Submitted to: American Peanut Research and Education Society Proceedings
Publication Type: Abstract Only
Publication Acceptance Date: 4/28/2021
Publication Date: N/A
Citation: N/A

Interpretive Summary: Global climate change has resulted in large variations in weather, exacerbating the drought situation around the world. This can result in decreased crop yield, which may lead to severe outcomes such as food crisis. Peanut is one of the most important crops in the world and has been widely planted in many semi-arid areas. Therefore, it is important to develop peanut varieties that are tolerant to water deficit stress. Genetic studies can assist by identifying specific genes or markers for selection. In this research, we included 104 minicore accessions. We extracted 125 DNA samples from peanut seeds harvested in 2017 and sent them for SNP chip analysis on the Affymetrix platform for genotyping. A total of 8,189 SNPs were included in this analysis. Data related to water deficit stress tolerance were collected from the field in TX, OK, and VA in 2017. We used STRUCTURE to perform the linkage disequilibrium analysis and estimate the population structure (Q matrix) with a putative number of populations. GWAS was performed first using SPAGeDi to estimate kinship (K matrix), then association mapping was performed using TASSEL using a mixed linear model (GLM+Q+K). We have identified 120 SNPs (P-value = 10-4) and 558 SNPs (P-value = 10-3) significantly associated with the phenotypic data. Of these, 71 SNPs are significantly associated with more than one trait (44 SNPs associated with 2 traits, 26 SNPs associated with 3 traits, and 1 SNP associated with 4 traits). Overall, 163 SNPs are considered the most reliable SNPs, significantly associated with traits over different locations, or associated with multiple traits, or both. We will validate these significant SNPs again by using phenotypic data collected in 2018 and 2019. These SNP markers are important for future use such as marker-assisted selection (MAS) in peanut breeding. The SNP data can be used for identifying marker trait associations (MTAs) including water deficit stress tolerance and other important traits.

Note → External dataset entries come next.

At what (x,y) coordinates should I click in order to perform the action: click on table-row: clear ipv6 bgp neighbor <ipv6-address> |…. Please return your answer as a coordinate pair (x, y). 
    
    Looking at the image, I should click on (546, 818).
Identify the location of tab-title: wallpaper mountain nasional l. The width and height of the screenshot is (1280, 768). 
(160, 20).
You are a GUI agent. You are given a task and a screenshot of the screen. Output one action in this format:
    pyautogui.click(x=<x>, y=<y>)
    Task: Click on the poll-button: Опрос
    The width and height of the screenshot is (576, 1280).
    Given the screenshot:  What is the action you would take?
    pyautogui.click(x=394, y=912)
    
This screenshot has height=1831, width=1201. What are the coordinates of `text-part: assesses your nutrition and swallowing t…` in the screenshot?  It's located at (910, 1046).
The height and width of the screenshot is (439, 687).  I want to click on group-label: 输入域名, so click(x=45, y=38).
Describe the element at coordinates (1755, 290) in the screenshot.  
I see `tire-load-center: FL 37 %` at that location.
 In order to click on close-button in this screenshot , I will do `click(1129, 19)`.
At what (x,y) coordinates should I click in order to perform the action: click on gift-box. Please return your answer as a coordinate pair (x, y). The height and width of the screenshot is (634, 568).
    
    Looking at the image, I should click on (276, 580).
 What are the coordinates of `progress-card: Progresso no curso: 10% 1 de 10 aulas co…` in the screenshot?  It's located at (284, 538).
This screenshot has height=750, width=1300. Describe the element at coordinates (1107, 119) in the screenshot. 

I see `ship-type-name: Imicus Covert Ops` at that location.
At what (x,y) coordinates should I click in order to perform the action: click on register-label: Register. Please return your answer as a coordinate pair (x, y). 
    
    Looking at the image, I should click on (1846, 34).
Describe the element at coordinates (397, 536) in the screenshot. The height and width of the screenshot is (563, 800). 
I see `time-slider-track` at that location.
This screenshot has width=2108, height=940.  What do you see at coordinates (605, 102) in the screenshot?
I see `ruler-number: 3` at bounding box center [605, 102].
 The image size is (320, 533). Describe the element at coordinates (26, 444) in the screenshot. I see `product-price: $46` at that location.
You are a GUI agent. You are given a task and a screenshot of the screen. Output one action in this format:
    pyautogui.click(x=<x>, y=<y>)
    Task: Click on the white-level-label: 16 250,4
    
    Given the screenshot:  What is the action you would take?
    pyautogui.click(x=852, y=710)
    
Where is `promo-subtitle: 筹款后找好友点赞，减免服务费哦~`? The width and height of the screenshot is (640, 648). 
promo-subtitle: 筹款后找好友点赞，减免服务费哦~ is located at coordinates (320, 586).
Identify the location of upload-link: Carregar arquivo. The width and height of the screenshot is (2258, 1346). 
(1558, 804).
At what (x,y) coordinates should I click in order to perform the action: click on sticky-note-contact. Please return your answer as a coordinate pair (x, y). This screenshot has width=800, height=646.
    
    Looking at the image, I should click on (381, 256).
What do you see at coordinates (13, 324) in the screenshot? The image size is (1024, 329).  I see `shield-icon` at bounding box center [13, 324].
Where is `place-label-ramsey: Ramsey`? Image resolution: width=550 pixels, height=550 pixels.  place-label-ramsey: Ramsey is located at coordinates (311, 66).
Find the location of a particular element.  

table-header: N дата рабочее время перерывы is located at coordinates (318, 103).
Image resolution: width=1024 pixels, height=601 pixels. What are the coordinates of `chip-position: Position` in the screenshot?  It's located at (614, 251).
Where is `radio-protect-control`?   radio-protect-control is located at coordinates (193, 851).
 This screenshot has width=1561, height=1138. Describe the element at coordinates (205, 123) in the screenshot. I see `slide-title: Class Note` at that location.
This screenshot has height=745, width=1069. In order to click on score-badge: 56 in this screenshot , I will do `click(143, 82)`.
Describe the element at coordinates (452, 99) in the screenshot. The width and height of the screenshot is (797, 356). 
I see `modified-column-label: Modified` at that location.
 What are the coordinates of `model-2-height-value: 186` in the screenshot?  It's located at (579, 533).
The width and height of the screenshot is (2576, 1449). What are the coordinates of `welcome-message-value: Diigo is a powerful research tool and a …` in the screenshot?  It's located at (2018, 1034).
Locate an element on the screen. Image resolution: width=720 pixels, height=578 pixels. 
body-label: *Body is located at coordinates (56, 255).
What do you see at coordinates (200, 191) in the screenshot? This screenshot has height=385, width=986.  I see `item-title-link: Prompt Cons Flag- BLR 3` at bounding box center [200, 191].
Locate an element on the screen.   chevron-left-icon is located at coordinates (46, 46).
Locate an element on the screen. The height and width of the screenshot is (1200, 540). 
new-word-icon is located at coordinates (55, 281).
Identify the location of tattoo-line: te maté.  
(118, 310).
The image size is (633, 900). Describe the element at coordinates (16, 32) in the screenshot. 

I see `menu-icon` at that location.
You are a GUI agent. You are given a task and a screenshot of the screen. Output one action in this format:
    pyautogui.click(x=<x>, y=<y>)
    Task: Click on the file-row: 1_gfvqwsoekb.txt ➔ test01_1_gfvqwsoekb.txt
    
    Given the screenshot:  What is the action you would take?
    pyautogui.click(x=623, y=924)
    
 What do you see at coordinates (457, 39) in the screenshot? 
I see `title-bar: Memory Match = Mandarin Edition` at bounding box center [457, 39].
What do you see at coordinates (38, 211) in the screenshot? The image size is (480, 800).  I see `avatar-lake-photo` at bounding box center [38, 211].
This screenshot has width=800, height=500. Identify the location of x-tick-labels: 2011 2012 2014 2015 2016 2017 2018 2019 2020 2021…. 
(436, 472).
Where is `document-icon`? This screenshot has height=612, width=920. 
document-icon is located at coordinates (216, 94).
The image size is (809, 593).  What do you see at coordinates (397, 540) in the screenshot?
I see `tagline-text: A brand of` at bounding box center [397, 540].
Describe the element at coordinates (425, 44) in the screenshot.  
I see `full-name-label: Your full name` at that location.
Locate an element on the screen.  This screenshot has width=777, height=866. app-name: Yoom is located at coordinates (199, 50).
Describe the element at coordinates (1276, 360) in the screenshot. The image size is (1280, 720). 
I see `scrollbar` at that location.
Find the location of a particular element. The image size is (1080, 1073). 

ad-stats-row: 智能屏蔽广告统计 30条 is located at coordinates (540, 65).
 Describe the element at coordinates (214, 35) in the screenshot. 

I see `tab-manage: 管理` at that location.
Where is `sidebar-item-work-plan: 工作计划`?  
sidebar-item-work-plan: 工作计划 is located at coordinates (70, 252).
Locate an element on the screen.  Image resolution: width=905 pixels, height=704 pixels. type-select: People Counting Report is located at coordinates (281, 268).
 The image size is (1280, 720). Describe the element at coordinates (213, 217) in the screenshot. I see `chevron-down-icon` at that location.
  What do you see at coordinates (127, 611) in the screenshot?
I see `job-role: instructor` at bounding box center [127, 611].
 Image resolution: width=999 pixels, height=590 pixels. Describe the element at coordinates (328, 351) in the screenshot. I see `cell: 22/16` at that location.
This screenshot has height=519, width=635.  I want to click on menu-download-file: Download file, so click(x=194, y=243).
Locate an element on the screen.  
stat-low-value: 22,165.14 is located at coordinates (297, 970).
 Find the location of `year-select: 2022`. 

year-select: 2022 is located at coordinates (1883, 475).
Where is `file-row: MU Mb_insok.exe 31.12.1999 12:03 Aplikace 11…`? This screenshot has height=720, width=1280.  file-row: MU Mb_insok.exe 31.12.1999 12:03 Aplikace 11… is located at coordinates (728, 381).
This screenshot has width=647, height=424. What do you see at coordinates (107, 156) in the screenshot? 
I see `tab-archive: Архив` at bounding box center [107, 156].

Technical Abstract: Global climate change has resulted in large variations in weather, exacerbating the drought situation around the world. This can result in decreased crop yield, which may lead to severe outcomes such as food crisis. Peanut is one of the most important crops in the world and has been widely planted in many semi-arid areas. Therefore, it is important to develop peanut varieties that are tolerant to water deficit stress. Genetic studies can assist by identifying specific genes or markers for selection. In this research, we included 104 minicore accessions. We extracted 125 DNA samples from peanut seeds harvested in 2017 and sent them for SNP chip analysis on the Affymetrix platform for genotyping. A total of 8,189 SNPs were included in this analysis. Data related to water deficit stress tolerance were collected from the field in TX, OK, and VA in 2017. We used STRUCTURE to perform the linkage disequilibrium analysis and estimate the population structure (Q matrix) with a putative number of populations. GWAS was performed first using SPAGeDi to estimate kinship (K matrix), then association mapping was performed using TASSEL using a mixed linear model (GLM+Q+K). We have identified 120 SNPs (P-value = 10-4) and 558 SNPs (P-value = 10-3) significantly associated with the phenotypic data. Of these, 71 SNPs are significantly associated with more than one trait (44 SNPs associated with 2 traits, 26 SNPs associated with 3 traits, and 1 SNP associated with 4 traits). Overall, 163 SNPs are considered the most reliable SNPs, significantly associated with traits over different locations, or associated with multiple traits, or both. We will validate these significant SNPs again by using phenotypic data collected in 2018 and 2019. These SNP markers are important for future use such as marker-assisted selection (MAS) in peanut breeding. The SNP data can be used for identifying marker trait associations (MTAs) including water deficit stress tolerance and other important traits.